Become a MacRumors Supporter for $50/year with no ads, ability to filter front page stories, and private forums.

nino65

macrumors newbie
Original poster
Dec 12, 2007
8
0
Hi all,
I was a Linux user. I bought a macbook pro a month ago. I installed Leopard: every thing is fine... but
I wrote a C program that reads several data files and makes a lot of computations with that. Well in a Linux box with a intel core duo it used to last 10 to 20 seconds to end its job while in my new intel macbook pro it lasts several minutes.

I checked with top and Bigtop and the cpu usage is below 10% and I can't succeed in changing its cpu usage neither with renice. In the Linux the same process used up to 100% of one CPU.

I suspect there is a top cpu usage for the processes that are launched by users, isn't it?

Any idea? can anyone help me with some hints?

thanks in advance
nino65
 

hhlee

macrumors 6502
May 19, 2005
255
1
the bottleneck is in the hard disk access bandwidth, particularly if you're loading a bunch of smaller files. you could try to cat all the files together - that might force the system cache up just one large file.
 

nino65

macrumors newbie
Original poster
Dec 12, 2007
8
0
thanks for the fast answer, hhlee,
I had the same suspect and thinking to this I bought the 7200 rpm HD, nevertheless I can't believe the linux HD was so faster than this one to justify the differrence in performance.

I checked also with Shark and the most time consuming part was a loop in wich I do some calculation and not the file reading, but maybe shark does not report on the system calls ...
 

ChrisA

macrumors G5
Jan 5, 2006
12,914
2,164
Redondo Beach, California
First off, I'm not surprised that Linux is faster.

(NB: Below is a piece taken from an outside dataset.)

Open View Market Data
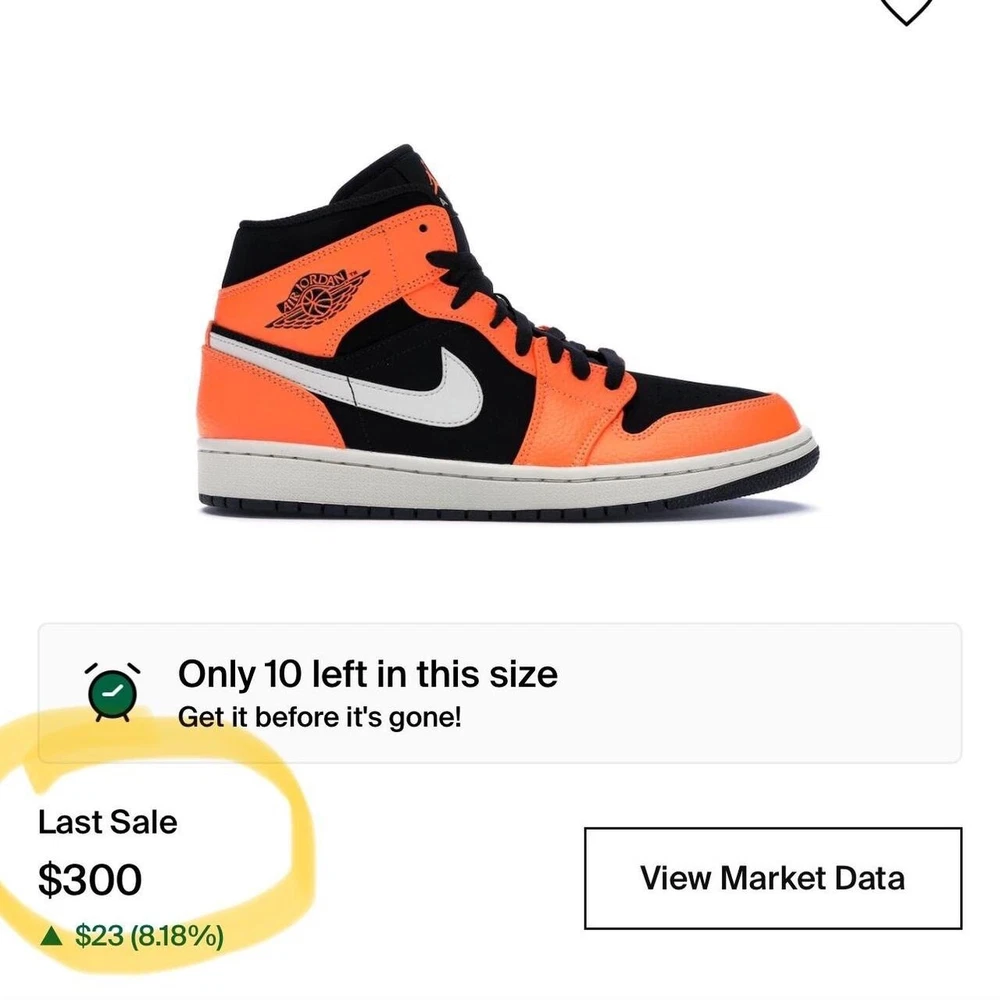Image resolution: width=1000 pixels, height=1000 pixels. coord(772,878)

There has been an open competition for years anoung kernel hackers to squeeze performance out of the code. mac OS X was written with different goals. Also Mac OS runs on the mach microkernal. Every system call goes through that level. But 3x slower? My guess would have been 1.5x or there about.

Leopard has Dtrace. They got it from Sun. It is the perfect tool if you'd like to figure out what going on.
http://www.sun.com/bigadmin/content/dtrace/

If you want anyone here to help you will have to post small bits of C code
 

iSee

macrumors 68040
Oct 25, 2004
3,540
272
There isn't a default cap on CPU usage of user processes, so something else is bottlenecking your code.

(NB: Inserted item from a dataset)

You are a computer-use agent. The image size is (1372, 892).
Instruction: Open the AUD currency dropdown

Are you doing any I/O at all in your computation loops? Any reading or writing to file or console, etc?

If not, maybe it is memory allocation. Are you doing lots of allocation and freeing of memory in your computation loops? Are there large allocations (take up a large fraction of available RAM)?
 

Gelfin

macrumors 68020
Sep 18, 2001
2,165
5
Denver, CO
I suspect there is a top cpu usage for the processes that are launched by users, isn't it?

Definitely not, and this is easy to check:
Code:
int main(void)
{
   int i = 0;
   while(i >= 0) i++;
   return 0;
}

This produces 100%ish CPU.

From what you've described my first suspicion was a filesystem bottleneck too, but there are a number of things that might be causing your issue, and it's hard to know without seeing your code. Are you reading in a very large amount of data? Even if your primary FS reads are fine, there's always the chance you could be swapping yourself into the ground. How does the RAM on the MacBook Pro compare to the Linux box?
 

Catfish_Man

macrumors 68030
Sep 13, 2001
2,579
2
Portland, OR
Shark is your best friend in these things, and it most definitely does report system calls. Learn to use its data mining tools and it should help you pinpoint the issue.
 

nino65

macrumors newbie
Original poster
Dec 12, 2007
8
0
thanks a lot to everyone,
I'll try to resume here answers to each question

first of all, the code is several hundreds of lines so I cannot post it here, the linux box and my macbook pro have got both an intel core duo with 2 GB memory, I don't remember the model of the HD mounted by the linux machine but for sure it was nothing special.

- I used Shark and the time profile is (>3%)
11.3% 11.3% AutoCode buildForecasts
9.8% 9.8% libSystem.B.dylib __svfscanf_l
7.0% 7.0% mach_kernel ml_set_interrupts_enabled
4.2% 4.2% mach_kernel memcmp
4.2% 4.2% mach_kernel name_cache_unlock
3.5% 3.5% mach_kernel cache_lookup_path
3.5% 3.5% libSystem.B.dylib strtod_l$UNIX2003

- I verified, with the simple program suggested by Gelfin, that there is no cpu cup. By the way, I had to modify it a bit because it quickly exited with i=2147483648 :D

- As suggested first by hhlee and then by iSee, Gelfin ... the bottleneck SURELY IS the file reading (it reads about 40,000 files of 100 rows x 2 cols each). I tried to improve a bit the code "caching" the files in a matrix hosting 1024 files at a time but it was not helping very much. I think I have to do what suggested by hhlee: joining all the files togheter (or in a few big ones)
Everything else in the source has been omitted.